Cet accroc, jumelé à des dissensions avec le premier ministre Justin Trudeau sur les mesures budgétaires post-pandémie, auraient eu raison de Bill Morneau, qui a démissionné.

Un élément m’inquiète particulièrement dans ce départ. Selon ce qui a circulé, Bill Morneau exigeait de mieux encadrer les dépenses du gouvernement fédéral – bref, de mieux dégonfler le déficit monstre –, alors que Justin Trudeau avait une vision contraire, semble-t-il.

Entre autres, Bill Morneau n’était pas favorable au versement d’une allocation plus généreuse aux aînés pour contrer les effets de la pandémie.

Bref, celui qui est parti était davantage rigoureux que celui qui est resté, malheureusement. Ce n’est guère rassurant, sachant que d’autres ténors de la rigueur budgétaire ont quitté le Cabinet (Jim Carr, Ralph Goodale). Et sachant que, tôt ou tard, les Canadiens paieront pour les dégâts budgétaires de la COVID-19, en hausses d’impôts ou en compressions de dépenses.

Chrystia Freeland

Comment agira celle qui le remplace, nommément Chrystia Freeland ? Il faudra voir.

L’ex-ministre des Affaires étrangères, comme du Commerce international, est sans contredit la personne la plus crédible du gouvernement Trudeau. Elle a affronté le lion Donald Trump dans l’accord de libre-échange avec un doigté peu commun.

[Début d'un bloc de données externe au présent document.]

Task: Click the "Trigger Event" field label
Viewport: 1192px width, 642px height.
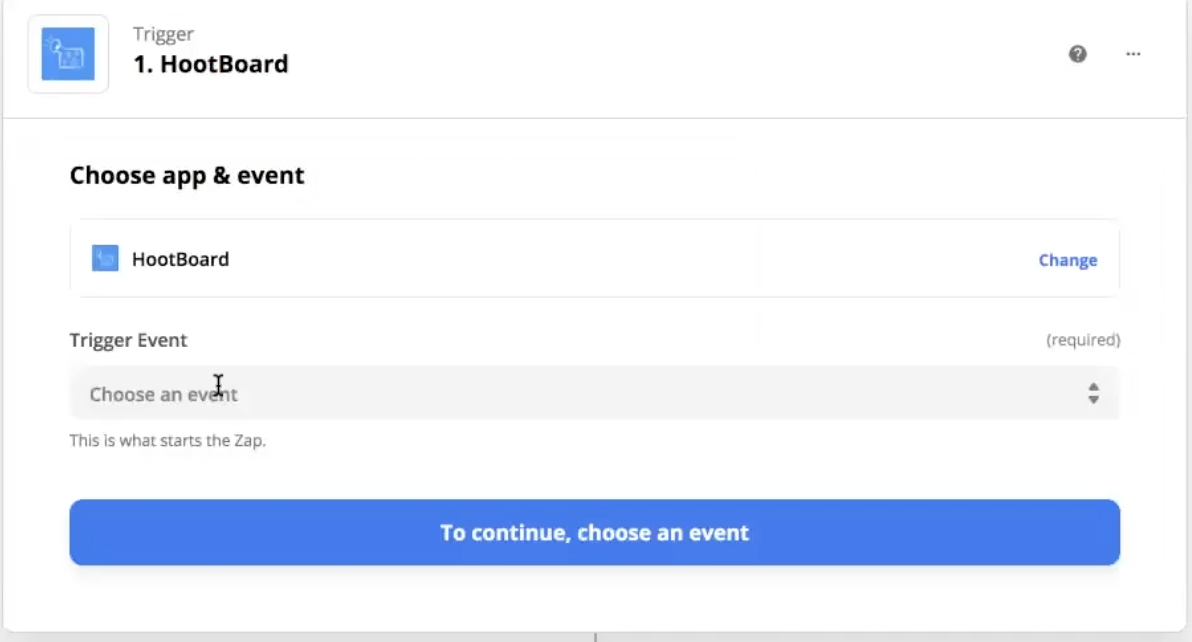Action: (x=128, y=340)
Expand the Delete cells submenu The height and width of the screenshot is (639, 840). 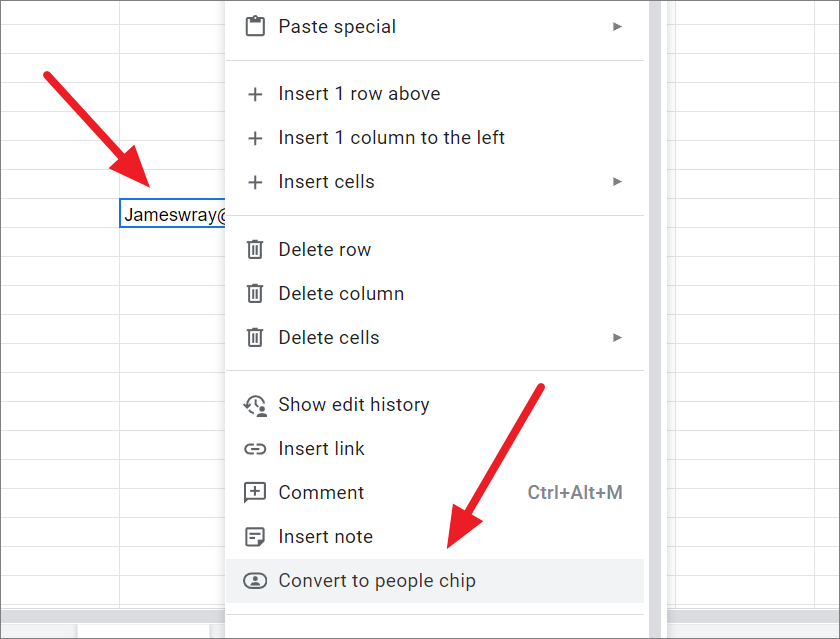pos(618,337)
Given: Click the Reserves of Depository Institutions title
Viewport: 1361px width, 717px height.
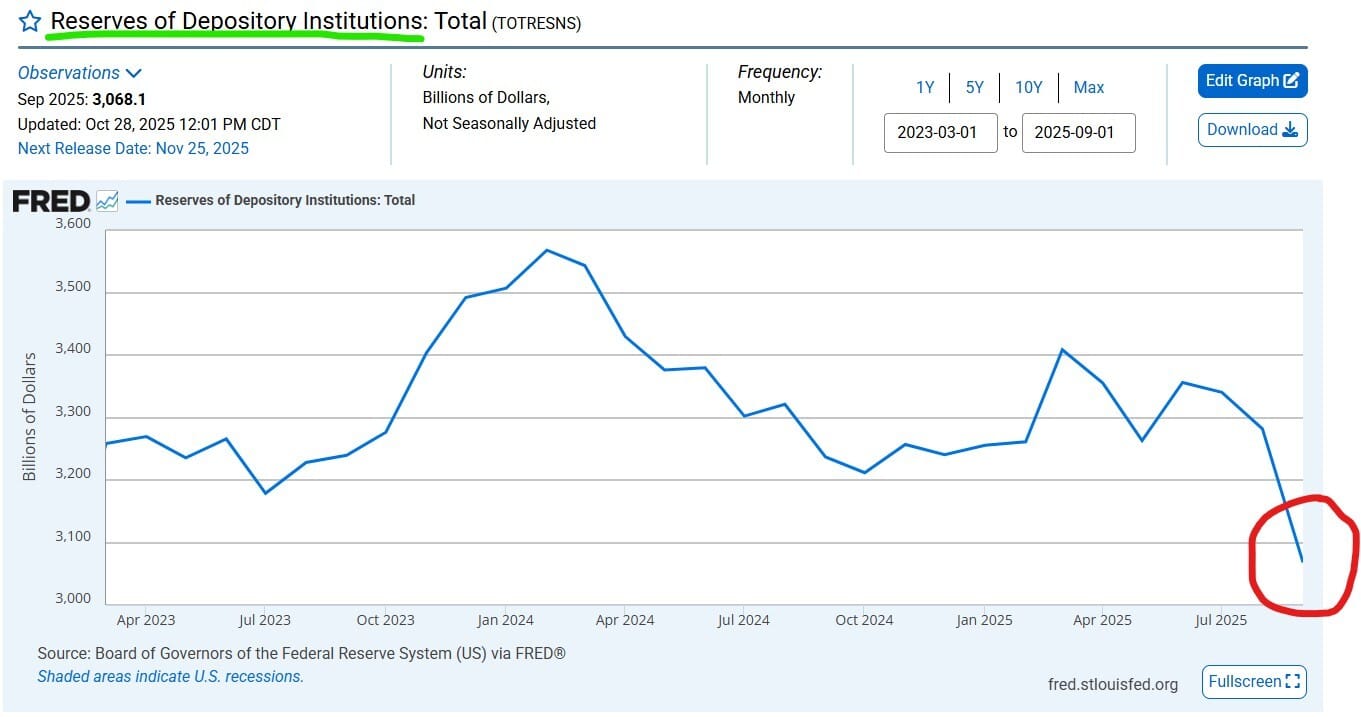Looking at the screenshot, I should [268, 20].
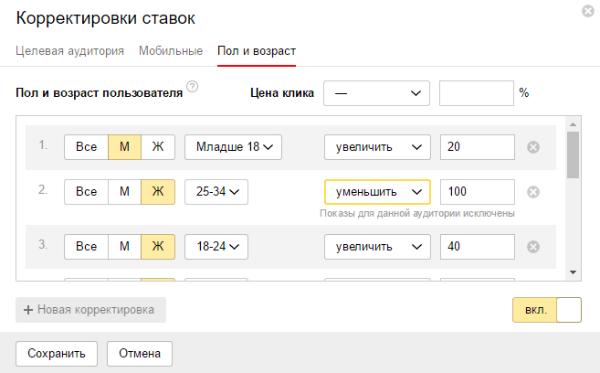Click scrollbar up arrow in adjustments list

(x=573, y=124)
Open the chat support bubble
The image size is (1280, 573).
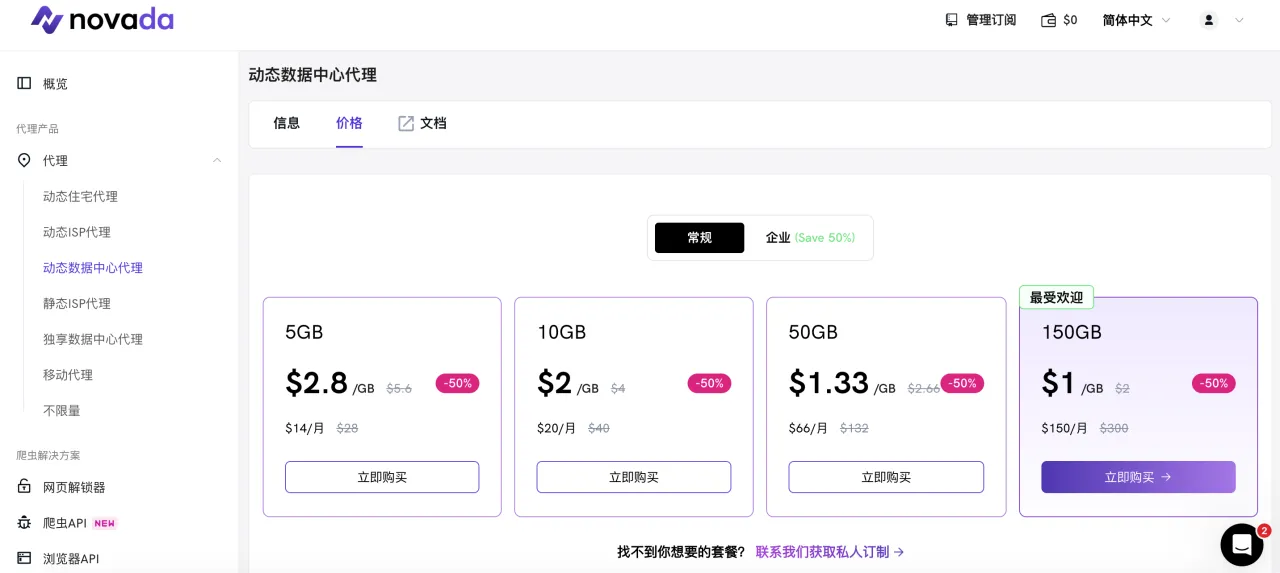click(x=1241, y=544)
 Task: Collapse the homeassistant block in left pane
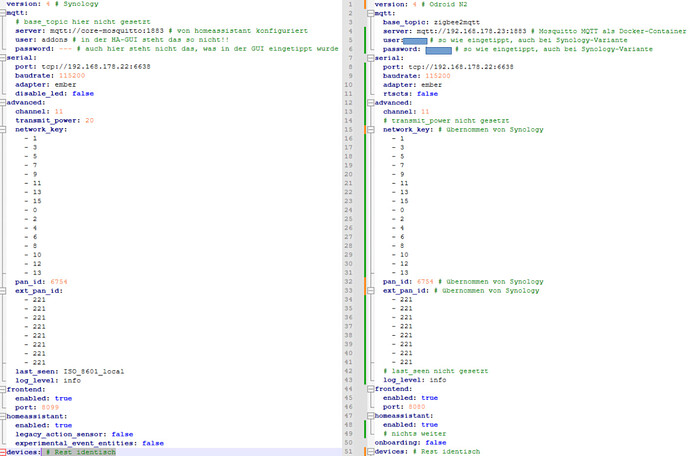[4, 416]
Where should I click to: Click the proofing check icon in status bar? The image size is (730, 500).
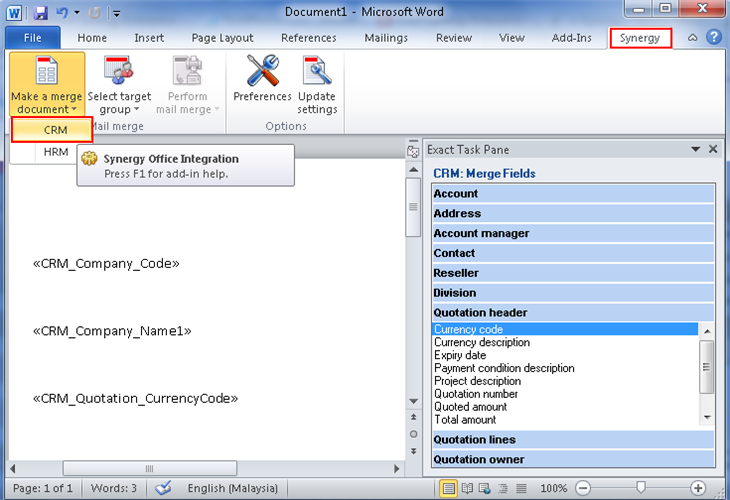(x=164, y=488)
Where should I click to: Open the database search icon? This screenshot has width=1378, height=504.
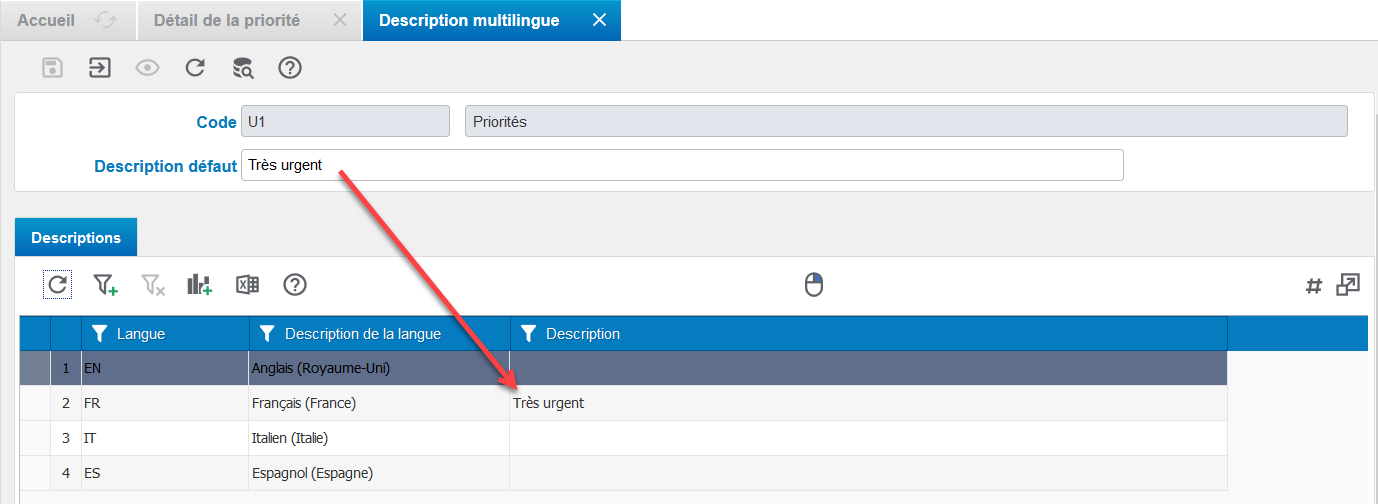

Son calme et ses habiletés avec les médias en font la personne idéale pour faire avaler la pilule. Mais quelle pilule voudra-t-elle nous faire avaler ? Voudra-t-elle poursuivre les dépenses à tout crin ou mettre progressivement de l’ordre dans les finances publiques ? Comment y parviendra-t-elle ?

Chrystia Freeland n’a pas une formation d’économiste, mais elle a entre autres été journaliste au Financial Times et à The Economist et patronne au sein de l’agence Thomson Reuters.

Son parcours pourrait nous donner un aperçu de sa vision. En 1993, elle obtient la bourse de la Fondation Cecil Rhodes, offerte aux plus brillants, ce qui lui permet d’effectuer une maîtrise en études slaves à la prestigieuse Université Oxford, au Royaume-Uni. Cette formation avait été précédée par des études en histoire et en littérature russes à l’Université Harvard, près de Boston, aux États-Unis.

Son livre publié en 2013 (Plutocrats : The Rise of the New Global Super Rich and the Fall of Everyone Else) dénonce les effets de la concentration de la richesse et des inégalités de revenus. Il est acclamé par la critique.

Visiblement, Freeland n’est ni une libertarienne ni une conservatrice, et il serait surprenant qu’elle mette la hache dans les programmes sociaux. Son travail au ministère des Finances sera d’autant plus difficile que sa marge de manœuvre sera mince comme politicienne de gauche, surtout avec un déficit monstre dans un gouvernement minoritaire.

Espérons qu’elle saura nous surprendre en gérant prudemment nos finances.